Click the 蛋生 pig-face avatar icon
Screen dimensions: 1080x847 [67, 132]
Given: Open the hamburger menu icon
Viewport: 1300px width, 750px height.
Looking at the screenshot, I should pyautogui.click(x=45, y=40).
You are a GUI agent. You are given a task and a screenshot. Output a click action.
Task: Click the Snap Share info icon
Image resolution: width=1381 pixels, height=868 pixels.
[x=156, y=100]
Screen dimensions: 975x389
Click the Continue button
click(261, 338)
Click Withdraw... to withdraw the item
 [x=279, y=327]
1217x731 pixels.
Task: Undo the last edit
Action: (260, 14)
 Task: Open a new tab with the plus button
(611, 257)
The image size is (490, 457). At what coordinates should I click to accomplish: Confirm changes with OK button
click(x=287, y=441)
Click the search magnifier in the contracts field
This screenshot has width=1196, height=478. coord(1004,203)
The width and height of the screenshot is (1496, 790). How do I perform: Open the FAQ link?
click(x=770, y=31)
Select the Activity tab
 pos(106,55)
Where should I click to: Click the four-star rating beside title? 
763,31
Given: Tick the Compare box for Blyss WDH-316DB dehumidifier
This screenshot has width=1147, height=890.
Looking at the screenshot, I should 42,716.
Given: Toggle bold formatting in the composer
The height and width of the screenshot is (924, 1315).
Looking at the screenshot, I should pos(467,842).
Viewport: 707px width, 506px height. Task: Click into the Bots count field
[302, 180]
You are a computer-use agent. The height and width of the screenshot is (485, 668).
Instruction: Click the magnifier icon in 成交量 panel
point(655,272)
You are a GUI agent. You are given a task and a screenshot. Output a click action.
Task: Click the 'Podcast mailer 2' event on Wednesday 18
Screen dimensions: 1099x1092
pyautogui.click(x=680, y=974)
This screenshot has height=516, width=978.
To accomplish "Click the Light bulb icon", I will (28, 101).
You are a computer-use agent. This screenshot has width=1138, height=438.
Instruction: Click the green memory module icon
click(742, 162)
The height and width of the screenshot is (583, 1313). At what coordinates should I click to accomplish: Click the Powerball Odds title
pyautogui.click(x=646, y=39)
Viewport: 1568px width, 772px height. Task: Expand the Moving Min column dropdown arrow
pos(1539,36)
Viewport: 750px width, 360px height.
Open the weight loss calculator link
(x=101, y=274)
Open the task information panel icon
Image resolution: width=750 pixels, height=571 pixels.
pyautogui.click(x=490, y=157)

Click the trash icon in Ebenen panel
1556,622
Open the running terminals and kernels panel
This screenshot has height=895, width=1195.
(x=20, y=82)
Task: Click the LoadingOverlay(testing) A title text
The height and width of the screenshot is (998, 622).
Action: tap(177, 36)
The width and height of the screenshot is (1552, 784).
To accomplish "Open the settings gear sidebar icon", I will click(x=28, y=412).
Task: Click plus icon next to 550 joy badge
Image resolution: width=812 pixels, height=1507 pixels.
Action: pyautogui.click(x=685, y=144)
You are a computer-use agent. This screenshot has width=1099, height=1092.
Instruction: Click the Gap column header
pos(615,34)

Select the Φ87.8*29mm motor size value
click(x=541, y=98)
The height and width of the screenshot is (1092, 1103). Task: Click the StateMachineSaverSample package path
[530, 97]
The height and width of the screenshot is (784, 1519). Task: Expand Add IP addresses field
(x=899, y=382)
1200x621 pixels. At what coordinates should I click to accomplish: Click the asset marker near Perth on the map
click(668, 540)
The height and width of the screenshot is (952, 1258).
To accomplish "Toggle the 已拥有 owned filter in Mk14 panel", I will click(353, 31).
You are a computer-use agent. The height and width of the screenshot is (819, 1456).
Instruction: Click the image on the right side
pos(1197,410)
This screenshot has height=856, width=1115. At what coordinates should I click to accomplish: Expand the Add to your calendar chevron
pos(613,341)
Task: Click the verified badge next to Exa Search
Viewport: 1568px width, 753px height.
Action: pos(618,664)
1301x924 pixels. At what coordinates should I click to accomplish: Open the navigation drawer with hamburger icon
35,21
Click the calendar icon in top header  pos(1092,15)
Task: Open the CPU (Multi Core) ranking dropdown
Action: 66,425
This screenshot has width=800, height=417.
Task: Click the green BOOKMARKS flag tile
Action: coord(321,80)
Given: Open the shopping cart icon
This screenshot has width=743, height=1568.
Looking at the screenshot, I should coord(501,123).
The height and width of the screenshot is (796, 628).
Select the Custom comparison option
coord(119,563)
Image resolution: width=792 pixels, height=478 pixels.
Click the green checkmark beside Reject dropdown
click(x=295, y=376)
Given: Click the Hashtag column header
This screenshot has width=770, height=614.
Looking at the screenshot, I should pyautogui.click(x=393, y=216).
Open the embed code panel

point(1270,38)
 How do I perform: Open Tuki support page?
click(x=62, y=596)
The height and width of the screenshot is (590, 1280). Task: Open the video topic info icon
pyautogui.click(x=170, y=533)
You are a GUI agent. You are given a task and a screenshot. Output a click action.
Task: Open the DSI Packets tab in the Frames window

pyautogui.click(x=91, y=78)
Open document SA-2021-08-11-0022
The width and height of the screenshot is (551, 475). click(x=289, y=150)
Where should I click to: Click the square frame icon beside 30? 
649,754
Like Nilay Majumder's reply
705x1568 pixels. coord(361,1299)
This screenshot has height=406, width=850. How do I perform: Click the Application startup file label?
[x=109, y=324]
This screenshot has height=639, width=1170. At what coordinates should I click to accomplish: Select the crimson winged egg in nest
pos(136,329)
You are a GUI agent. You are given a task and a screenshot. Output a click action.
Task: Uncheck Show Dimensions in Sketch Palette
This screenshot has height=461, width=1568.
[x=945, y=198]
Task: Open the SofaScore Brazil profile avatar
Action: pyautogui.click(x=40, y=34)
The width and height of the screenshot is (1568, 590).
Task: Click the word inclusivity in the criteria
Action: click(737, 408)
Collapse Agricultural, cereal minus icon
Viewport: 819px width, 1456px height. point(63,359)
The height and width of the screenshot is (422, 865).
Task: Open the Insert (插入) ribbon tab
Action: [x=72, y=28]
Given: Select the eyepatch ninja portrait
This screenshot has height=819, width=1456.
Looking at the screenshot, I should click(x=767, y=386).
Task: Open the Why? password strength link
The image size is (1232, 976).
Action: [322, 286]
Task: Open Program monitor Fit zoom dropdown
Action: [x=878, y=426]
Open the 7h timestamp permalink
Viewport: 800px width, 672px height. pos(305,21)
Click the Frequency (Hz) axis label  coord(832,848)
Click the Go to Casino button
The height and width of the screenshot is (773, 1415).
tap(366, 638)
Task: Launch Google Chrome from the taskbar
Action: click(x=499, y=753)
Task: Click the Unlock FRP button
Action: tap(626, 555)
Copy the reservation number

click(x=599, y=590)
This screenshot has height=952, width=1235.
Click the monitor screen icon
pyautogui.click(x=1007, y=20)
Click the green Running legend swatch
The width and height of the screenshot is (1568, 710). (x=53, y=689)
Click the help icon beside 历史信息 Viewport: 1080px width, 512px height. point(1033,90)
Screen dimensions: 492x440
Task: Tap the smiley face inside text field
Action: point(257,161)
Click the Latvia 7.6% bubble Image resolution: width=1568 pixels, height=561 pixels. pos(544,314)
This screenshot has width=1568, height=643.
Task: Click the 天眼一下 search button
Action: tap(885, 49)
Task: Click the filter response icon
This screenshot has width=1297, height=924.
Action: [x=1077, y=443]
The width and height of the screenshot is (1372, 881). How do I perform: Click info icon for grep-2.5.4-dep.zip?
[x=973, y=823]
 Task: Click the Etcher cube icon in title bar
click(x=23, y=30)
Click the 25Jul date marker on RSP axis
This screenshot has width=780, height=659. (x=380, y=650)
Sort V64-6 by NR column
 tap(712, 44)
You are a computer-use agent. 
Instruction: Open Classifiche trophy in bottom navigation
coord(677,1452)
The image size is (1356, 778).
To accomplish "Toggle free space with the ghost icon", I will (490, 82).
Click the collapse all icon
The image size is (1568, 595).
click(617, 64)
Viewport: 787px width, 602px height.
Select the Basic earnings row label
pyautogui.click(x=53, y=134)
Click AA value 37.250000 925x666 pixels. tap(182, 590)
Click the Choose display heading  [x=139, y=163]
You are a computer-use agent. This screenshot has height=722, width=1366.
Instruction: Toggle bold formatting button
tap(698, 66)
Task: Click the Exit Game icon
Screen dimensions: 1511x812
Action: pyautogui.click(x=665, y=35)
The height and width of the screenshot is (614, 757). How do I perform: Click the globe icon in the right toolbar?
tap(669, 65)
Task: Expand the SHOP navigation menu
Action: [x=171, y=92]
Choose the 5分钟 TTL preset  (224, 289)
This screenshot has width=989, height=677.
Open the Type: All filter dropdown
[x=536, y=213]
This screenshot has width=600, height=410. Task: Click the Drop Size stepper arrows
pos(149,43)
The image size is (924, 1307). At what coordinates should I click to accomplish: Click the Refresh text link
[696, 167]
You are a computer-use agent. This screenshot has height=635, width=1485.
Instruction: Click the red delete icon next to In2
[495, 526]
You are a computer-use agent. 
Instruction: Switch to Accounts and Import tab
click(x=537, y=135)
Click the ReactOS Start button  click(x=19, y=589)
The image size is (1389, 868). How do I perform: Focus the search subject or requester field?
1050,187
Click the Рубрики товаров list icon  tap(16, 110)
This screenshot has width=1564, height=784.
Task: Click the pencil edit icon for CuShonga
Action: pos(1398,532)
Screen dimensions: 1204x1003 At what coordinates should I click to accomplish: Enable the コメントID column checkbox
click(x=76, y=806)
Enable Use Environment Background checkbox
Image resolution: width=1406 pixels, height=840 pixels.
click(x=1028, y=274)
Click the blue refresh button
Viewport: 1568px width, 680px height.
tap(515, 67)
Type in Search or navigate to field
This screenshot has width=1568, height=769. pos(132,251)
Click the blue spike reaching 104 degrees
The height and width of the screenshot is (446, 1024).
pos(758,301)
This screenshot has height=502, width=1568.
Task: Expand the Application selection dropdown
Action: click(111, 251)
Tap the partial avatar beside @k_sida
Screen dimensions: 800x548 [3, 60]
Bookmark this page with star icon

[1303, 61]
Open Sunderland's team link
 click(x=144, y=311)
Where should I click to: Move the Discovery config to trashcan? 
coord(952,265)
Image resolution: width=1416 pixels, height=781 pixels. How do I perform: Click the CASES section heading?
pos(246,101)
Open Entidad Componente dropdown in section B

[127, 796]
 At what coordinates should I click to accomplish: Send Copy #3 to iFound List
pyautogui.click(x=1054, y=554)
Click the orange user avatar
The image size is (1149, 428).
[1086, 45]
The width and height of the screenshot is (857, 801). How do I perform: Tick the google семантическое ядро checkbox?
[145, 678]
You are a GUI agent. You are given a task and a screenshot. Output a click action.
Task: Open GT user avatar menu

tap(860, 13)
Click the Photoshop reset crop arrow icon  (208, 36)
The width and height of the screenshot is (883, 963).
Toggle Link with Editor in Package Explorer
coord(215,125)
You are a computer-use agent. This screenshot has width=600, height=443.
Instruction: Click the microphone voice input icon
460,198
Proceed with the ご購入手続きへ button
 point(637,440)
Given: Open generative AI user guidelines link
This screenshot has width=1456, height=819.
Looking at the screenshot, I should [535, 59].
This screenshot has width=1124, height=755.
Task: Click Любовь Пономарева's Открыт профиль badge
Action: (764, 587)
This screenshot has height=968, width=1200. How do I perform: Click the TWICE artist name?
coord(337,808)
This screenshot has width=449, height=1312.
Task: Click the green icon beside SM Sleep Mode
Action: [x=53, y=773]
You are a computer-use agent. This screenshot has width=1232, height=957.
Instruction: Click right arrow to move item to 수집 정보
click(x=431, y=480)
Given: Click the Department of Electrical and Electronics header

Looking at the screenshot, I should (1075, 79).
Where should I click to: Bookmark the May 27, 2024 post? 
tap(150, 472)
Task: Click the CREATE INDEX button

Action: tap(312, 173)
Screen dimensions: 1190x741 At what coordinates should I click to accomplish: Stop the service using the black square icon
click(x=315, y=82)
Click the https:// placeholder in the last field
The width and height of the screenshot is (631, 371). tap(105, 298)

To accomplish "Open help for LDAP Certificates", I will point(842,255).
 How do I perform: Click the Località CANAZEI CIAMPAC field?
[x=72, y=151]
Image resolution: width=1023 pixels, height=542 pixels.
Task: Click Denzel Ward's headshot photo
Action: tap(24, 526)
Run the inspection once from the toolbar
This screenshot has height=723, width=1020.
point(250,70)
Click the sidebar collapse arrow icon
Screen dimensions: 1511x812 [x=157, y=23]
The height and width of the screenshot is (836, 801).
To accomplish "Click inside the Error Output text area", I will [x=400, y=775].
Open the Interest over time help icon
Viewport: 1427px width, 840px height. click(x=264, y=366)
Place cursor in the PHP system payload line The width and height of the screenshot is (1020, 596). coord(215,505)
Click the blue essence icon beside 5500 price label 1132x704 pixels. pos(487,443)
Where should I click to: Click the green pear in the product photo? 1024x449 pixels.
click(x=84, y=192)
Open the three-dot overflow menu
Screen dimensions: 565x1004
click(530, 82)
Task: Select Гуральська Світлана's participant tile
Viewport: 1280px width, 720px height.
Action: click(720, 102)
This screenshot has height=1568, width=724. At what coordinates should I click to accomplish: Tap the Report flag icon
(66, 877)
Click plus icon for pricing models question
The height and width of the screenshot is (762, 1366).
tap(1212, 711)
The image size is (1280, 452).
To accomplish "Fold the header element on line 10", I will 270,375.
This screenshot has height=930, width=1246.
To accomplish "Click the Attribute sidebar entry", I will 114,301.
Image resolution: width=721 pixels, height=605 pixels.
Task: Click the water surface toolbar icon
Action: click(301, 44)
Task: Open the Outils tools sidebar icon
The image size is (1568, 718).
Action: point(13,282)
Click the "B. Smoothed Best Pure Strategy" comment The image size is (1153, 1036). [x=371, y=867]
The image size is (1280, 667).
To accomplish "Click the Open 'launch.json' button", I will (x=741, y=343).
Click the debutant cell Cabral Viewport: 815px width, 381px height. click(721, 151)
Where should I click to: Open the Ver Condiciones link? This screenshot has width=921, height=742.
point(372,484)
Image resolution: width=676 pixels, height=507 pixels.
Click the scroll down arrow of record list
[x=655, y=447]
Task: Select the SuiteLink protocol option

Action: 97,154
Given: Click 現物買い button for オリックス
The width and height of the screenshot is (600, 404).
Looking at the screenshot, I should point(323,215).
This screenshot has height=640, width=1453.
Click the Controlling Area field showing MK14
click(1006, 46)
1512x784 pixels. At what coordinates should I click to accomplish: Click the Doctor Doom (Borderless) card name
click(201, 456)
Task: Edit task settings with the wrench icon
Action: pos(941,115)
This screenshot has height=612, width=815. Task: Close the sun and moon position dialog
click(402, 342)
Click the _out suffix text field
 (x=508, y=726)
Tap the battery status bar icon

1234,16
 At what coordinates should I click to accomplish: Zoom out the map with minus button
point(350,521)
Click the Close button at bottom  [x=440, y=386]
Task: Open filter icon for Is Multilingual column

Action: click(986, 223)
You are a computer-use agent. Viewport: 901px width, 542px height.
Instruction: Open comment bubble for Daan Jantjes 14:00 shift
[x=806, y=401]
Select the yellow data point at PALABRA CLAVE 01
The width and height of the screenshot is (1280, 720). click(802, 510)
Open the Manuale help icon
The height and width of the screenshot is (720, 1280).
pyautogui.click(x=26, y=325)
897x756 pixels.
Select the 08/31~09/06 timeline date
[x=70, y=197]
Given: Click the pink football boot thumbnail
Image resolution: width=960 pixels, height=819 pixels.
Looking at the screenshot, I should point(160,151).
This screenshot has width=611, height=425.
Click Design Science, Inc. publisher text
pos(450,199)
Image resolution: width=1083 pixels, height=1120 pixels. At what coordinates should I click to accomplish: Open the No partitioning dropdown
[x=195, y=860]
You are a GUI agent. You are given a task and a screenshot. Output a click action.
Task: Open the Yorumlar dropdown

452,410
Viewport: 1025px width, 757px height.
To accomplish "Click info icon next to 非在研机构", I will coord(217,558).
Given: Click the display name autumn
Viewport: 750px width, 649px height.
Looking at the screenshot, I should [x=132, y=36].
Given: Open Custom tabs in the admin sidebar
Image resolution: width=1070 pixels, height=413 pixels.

***

# Problem description
Copy every line of the data above, beginning with the first and ending with the line that contains "Task: Click the Snap Share info icon", and give nothing more.

# Answer to this task
Click the 蛋生 pig-face avatar icon
Screen dimensions: 1080x847 [67, 132]
Given: Open the hamburger menu icon
Viewport: 1300px width, 750px height.
Looking at the screenshot, I should pyautogui.click(x=45, y=40).
You are a GUI agent. You are given a task and a screenshot. Output a click action.
Task: Click the Snap Share info icon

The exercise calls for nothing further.